(Supplied entries Opens)

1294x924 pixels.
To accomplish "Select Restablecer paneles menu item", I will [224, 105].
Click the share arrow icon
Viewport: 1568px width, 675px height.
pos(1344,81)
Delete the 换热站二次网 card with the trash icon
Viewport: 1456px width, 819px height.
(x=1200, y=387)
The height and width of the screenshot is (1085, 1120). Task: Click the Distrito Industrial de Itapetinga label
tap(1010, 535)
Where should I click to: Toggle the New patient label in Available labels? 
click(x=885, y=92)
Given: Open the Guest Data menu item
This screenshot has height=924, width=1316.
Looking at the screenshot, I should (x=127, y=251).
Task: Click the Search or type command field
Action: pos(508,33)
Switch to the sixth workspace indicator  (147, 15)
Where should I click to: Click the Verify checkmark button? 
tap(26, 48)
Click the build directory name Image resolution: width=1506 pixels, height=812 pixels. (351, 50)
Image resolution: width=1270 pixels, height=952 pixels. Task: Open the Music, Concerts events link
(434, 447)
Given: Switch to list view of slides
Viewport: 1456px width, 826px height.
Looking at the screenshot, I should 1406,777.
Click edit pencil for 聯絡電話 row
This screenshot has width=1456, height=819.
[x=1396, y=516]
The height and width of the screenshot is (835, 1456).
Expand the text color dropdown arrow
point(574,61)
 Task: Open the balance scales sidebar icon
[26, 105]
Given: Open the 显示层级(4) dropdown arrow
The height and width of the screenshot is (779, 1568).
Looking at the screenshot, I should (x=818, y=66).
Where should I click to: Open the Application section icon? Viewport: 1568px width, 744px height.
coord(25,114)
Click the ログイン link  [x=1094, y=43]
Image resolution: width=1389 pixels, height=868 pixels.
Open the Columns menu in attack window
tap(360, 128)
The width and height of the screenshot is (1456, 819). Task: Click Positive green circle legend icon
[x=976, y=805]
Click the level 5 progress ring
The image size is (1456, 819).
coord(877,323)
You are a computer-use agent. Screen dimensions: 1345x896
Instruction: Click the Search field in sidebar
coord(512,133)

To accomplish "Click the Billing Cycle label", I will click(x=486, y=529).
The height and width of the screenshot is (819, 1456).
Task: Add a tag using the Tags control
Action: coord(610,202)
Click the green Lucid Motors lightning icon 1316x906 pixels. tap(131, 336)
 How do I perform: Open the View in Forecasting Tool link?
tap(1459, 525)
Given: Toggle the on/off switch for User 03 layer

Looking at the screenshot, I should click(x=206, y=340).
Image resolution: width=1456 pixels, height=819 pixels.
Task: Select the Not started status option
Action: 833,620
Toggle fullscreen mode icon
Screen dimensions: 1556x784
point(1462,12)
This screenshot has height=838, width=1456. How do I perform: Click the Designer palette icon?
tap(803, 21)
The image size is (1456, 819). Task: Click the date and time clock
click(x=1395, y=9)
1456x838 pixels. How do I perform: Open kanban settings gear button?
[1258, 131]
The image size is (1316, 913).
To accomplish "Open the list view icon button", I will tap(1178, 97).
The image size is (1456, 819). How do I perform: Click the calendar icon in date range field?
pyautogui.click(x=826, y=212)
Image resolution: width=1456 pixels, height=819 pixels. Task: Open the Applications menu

(Supplied entries Closes)

[Task to carry out] Within the data above, how many lines contain the word "list"? Write only the number.

[Task result] 2